Let them mark that down as my vice:
I care too much about the paradigms and
Shadows of my own designs to let them
Hurt those that could not hope to stop
The vile horrors inside my sleeping
Consciousness. Now, fly bird from your perch,
And never seek to haunt my memory again,
Or I will turn your form into decay, burn
Your heart and consume it as my past,
The wretched construct of darkness past,
And the fallen steps of some worthless
Mentality I tried to blend into vivid life.
Would you try and haunt me, vile time specter,
And tell me of the scars on my broken hands?
Do you see them, how they emblazon suffering
Which every other human has felt first?
My eyes haunt my vision with blighted cities,
The decay of all things social I know,
Though I wouldn’t know them any other way.
Another threat, another scar, another death,
What are these to someone vagrant like me?

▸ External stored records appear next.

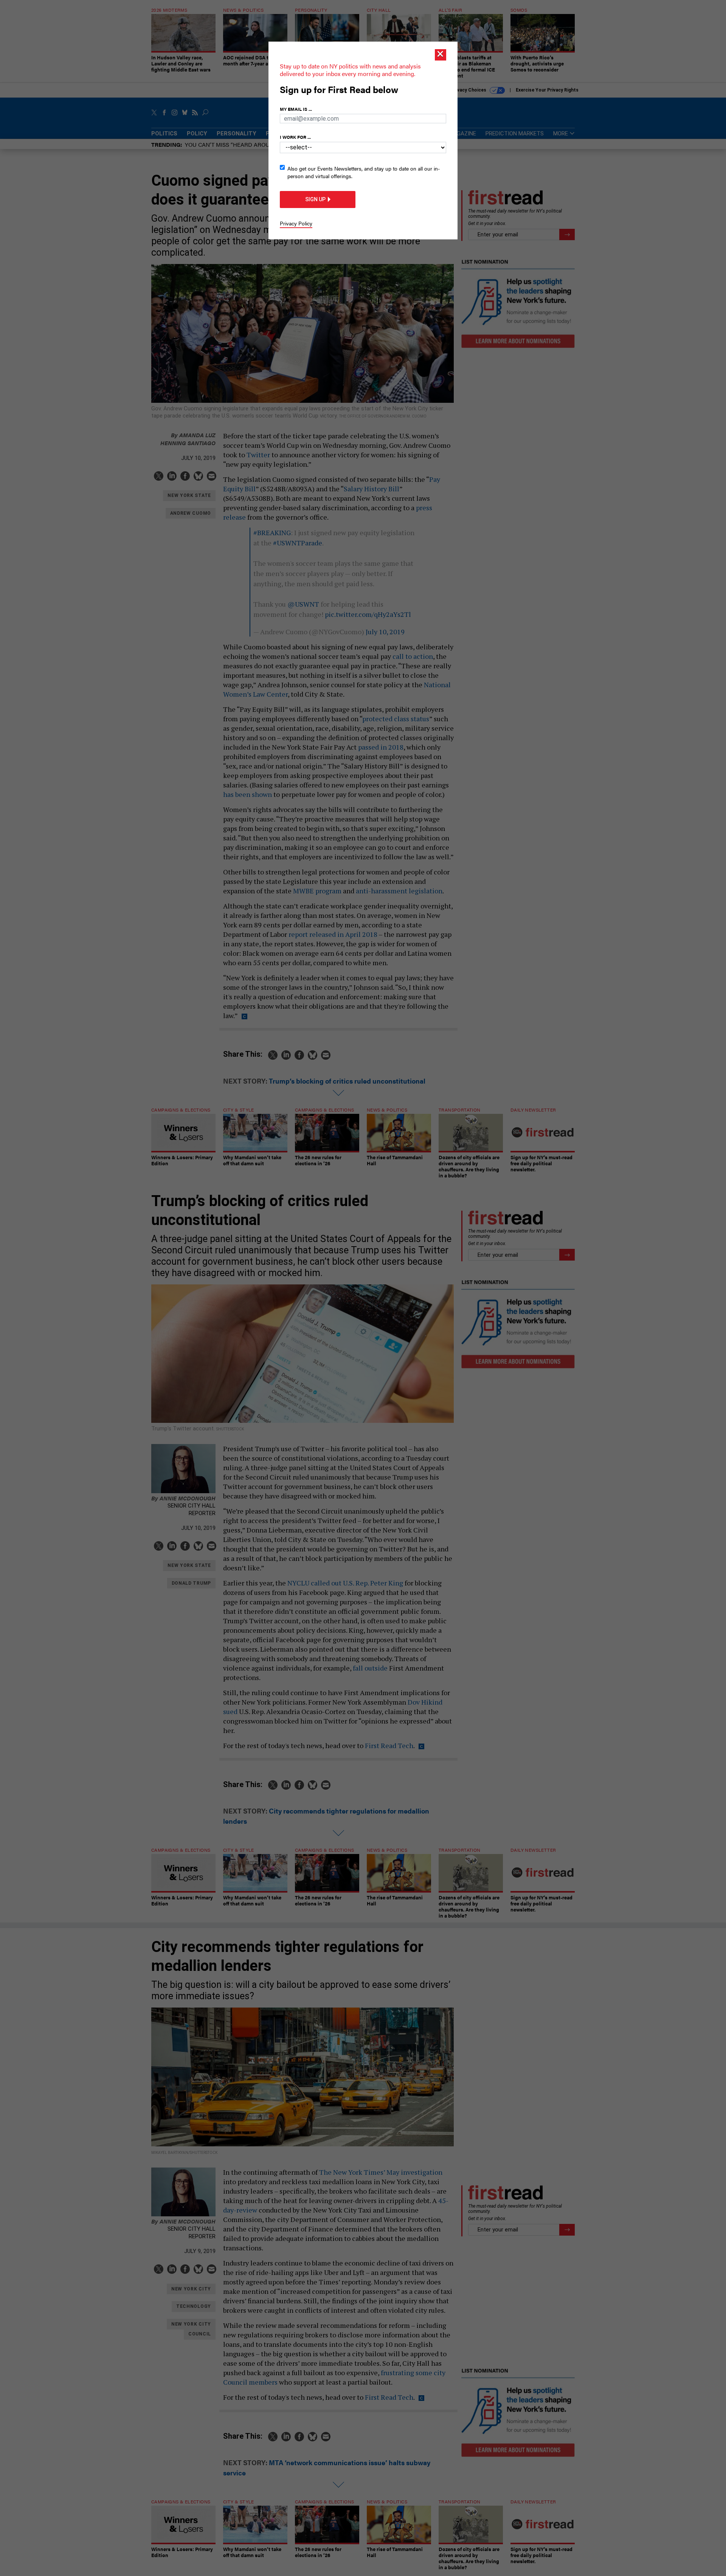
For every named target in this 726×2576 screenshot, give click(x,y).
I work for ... (295, 137)
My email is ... (296, 109)
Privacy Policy (296, 223)
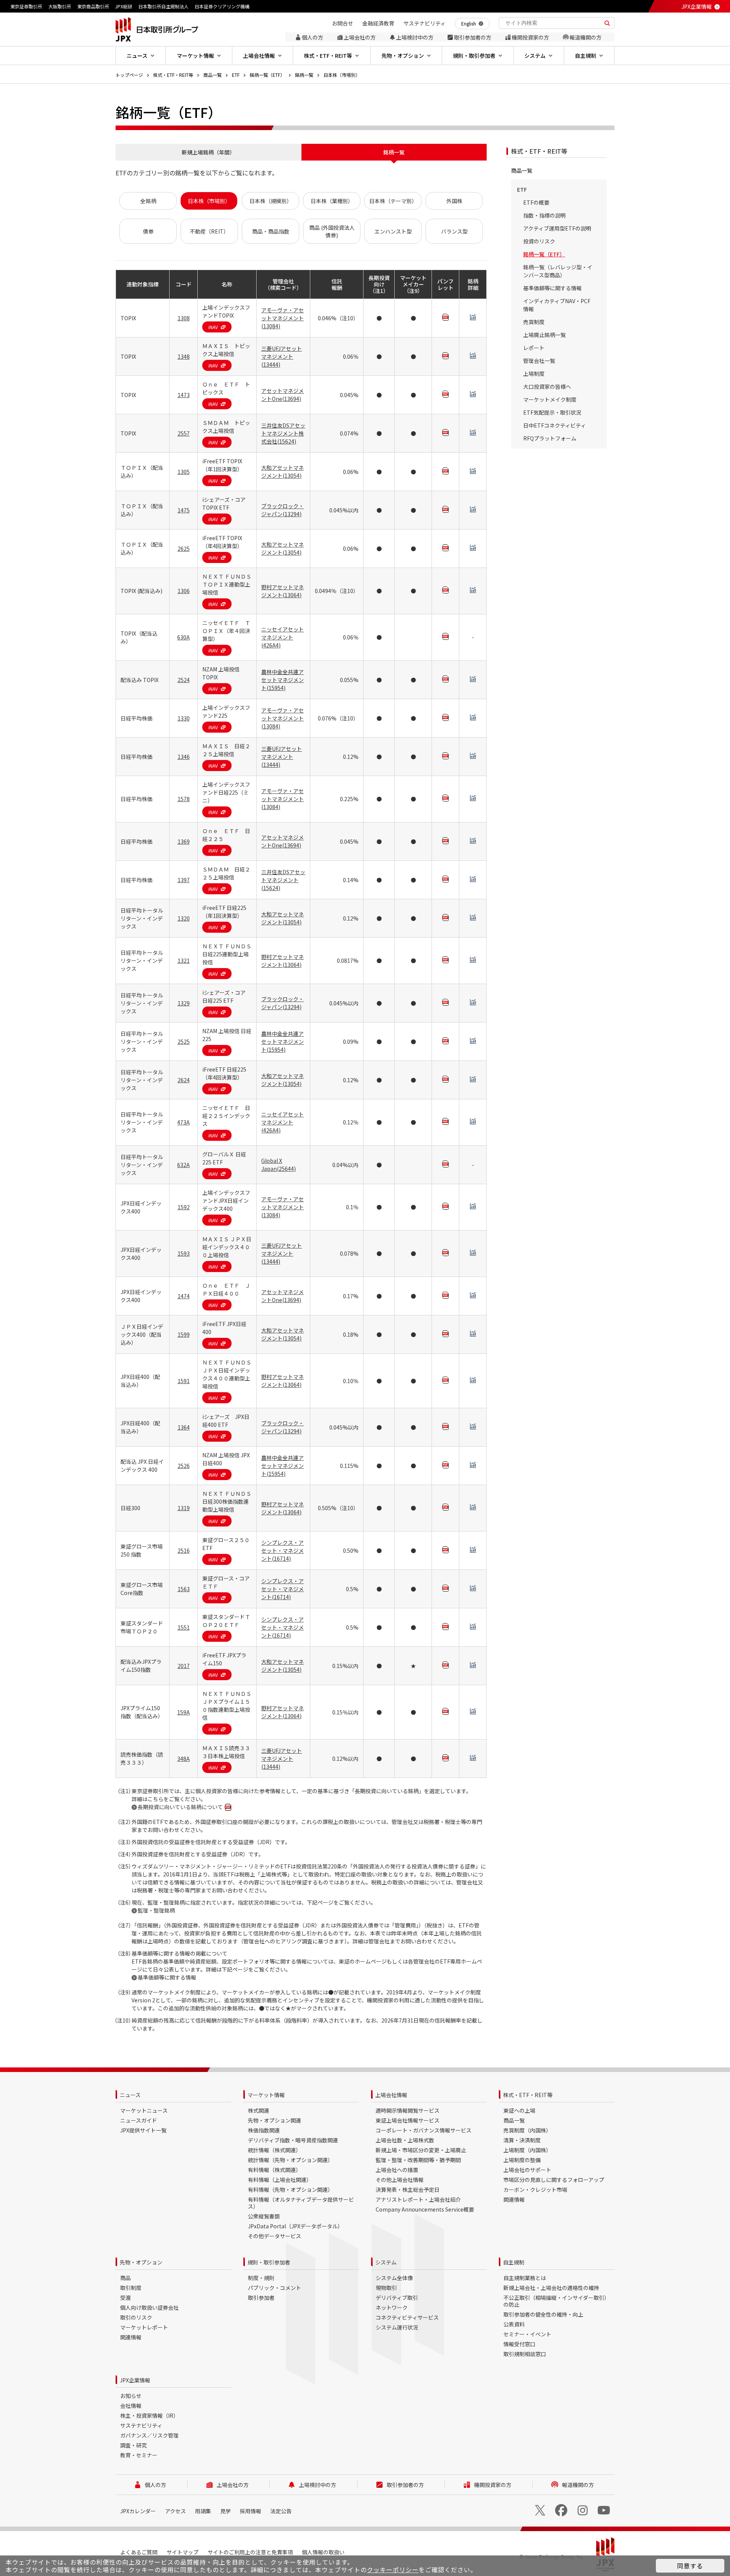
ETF (236, 75)
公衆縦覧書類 (264, 2216)
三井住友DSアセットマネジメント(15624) (283, 880)
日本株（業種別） (332, 201)
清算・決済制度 (522, 2140)
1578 (184, 799)
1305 (184, 471)
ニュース (130, 2095)
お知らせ (130, 2395)
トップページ (129, 75)
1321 (184, 960)
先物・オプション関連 (274, 2120)
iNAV (213, 327)
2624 (184, 1080)
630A (183, 637)
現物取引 (386, 2287)
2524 (184, 680)
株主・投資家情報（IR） (149, 2415)
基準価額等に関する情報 (167, 1977)
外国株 (454, 201)
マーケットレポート (144, 2327)
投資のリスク (539, 241)
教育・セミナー (138, 2455)
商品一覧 (212, 75)
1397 (184, 880)
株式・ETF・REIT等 (173, 75)
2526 (184, 1465)
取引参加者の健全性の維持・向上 (543, 2314)
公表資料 (514, 2324)
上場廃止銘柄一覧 (544, 335)
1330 (184, 718)
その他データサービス (274, 2236)
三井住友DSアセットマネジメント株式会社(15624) (283, 433)
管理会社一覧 (539, 360)
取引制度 (130, 2287)
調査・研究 (133, 2445)
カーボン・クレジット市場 (535, 2189)
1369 (184, 841)
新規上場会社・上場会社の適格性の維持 (551, 2287)
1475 (184, 510)
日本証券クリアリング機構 (222, 6)
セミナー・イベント (527, 2334)
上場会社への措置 (397, 2170)
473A (183, 1122)
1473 (184, 395)
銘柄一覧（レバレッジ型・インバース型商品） (557, 271)
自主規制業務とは (524, 2278)
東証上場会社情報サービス (408, 2120)
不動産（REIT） (209, 231)
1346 (184, 756)
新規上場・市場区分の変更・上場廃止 (421, 2150)
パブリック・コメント (274, 2287)
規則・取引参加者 (269, 2262)
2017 (184, 1666)
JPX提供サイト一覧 (143, 2130)
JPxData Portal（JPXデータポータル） (295, 2226)
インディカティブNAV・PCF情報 (556, 305)
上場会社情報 (391, 2095)
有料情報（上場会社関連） (280, 2179)
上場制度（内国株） (527, 2150)
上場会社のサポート (527, 2170)
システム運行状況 (397, 2327)
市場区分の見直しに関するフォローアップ (553, 2179)
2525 (184, 1041)
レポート (533, 347)
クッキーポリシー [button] (393, 2569)
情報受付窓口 (519, 2344)
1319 (184, 1508)
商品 (125, 2278)
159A (183, 1712)
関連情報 (514, 2199)
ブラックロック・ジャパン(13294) (282, 510)
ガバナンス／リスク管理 (149, 2435)
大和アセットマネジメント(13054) (282, 471)
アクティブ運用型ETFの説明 (557, 228)
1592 (184, 1207)
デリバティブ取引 (397, 2297)
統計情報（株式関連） (274, 2150)
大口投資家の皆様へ (547, 386)
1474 (184, 1296)
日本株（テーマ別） (393, 201)
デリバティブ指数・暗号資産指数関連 (293, 2140)
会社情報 (130, 2405)
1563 (184, 1589)
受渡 (125, 2297)
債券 (148, 231)
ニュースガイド (138, 2120)
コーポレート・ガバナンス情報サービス (423, 2130)
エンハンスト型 (393, 231)
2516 (184, 1550)
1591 (184, 1381)
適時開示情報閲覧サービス (408, 2110)
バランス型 (454, 231)
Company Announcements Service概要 (425, 2209)
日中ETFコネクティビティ (554, 425)
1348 (184, 356)
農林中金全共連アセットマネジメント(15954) (282, 680)
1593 (184, 1253)
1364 (184, 1427)
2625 (184, 548)
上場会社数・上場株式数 (405, 2140)
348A (183, 1758)
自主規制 (513, 2262)
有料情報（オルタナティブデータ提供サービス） (301, 2203)
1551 (184, 1627)
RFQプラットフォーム (549, 438)
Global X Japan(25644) (278, 1164)
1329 (184, 1003)
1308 (184, 318)
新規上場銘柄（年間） (208, 152)
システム (386, 2262)
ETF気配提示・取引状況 (552, 412)
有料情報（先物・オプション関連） (290, 2189)
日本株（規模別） (270, 201)
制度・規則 (261, 2278)
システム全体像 (394, 2278)
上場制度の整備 (522, 2160)
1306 (184, 591)
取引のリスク (136, 2317)
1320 (184, 918)
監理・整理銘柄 (156, 1910)
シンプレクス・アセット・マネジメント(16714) (282, 1550)
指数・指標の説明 (544, 215)
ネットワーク (392, 2307)
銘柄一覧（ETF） (267, 75)
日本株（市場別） (342, 75)
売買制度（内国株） (527, 2130)
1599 (184, 1334)
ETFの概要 (536, 202)
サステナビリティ (141, 2425)
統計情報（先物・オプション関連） (290, 2160)
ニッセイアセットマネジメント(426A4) (282, 637)
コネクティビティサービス (407, 2317)
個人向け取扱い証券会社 (149, 2307)
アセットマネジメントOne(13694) (282, 394)
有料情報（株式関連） (274, 2170)
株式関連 (258, 2110)
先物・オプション (141, 2262)
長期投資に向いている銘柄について (180, 1807)
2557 (184, 433)
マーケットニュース (144, 2110)
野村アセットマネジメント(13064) (282, 591)
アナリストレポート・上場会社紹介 (418, 2199)
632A (183, 1165)
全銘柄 (148, 201)
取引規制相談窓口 (524, 2354)
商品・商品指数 (270, 231)
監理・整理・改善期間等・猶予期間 (418, 2160)
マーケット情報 (266, 2095)
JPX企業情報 (696, 6)
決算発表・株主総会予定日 (408, 2189)
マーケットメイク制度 (549, 399)
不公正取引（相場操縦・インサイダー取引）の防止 (556, 2301)
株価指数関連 (264, 2130)
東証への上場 (519, 2110)
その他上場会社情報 (400, 2179)
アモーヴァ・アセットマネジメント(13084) (282, 318)
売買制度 (533, 322)
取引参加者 (261, 2297)
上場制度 (533, 373)
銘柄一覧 (304, 75)
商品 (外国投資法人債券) (332, 231)
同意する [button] (690, 2565)
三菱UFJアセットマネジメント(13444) (281, 356)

These circus creatures of my simple mind
Perform and consume any dream called hope
That only the inferno inside my chest
proves real enough to burn me with passion;
like some lonely lamp on barren porch,
I am haunted by winged horrors and dooms
That others snuff with a wave ‘f avarice,
Or snort from a white-dotted mirror too
Distorted with social acceptance’s blur,
That they can’t see the black puss of darken eyes!
Heap spiritual aliments upon me, that
I too may slumber to things sublime;
Drain hope of physical rest forever
That I may forget that it even was!”
The liquid strife ran fleeting from his mouth,
What once was yellowed turned deathly crimson,
And the good soul know another prison
Known by its vibrant colors as living
When the world’s spindle caste dulling grays.
Aghast, the creature vomited bile down
Upon the floor with great glee escaping
From its own unsuspected torturer.
Finally, the creature fled from the rancor
Of the good soul’s reeling, bleeding head.
And the moon began to sink beneath Sun’s
Hateful rays, pummeling and crushing,
Nighttime shades into ugly, sopping grays,
The time when all good narrators sleep
Beneath the distant guise ’f pastoral sheep,
And sneak beneath Poseidon’s cannibal son
Until the good wafers are consumed,
And the guileful worms have fled in wool,
To live again, cowards, lest they die.
[1] This poem is written in Radzian rhyme. Though it seems blank verse and free form, it follows a loose meter, with both internal and natural rhyme.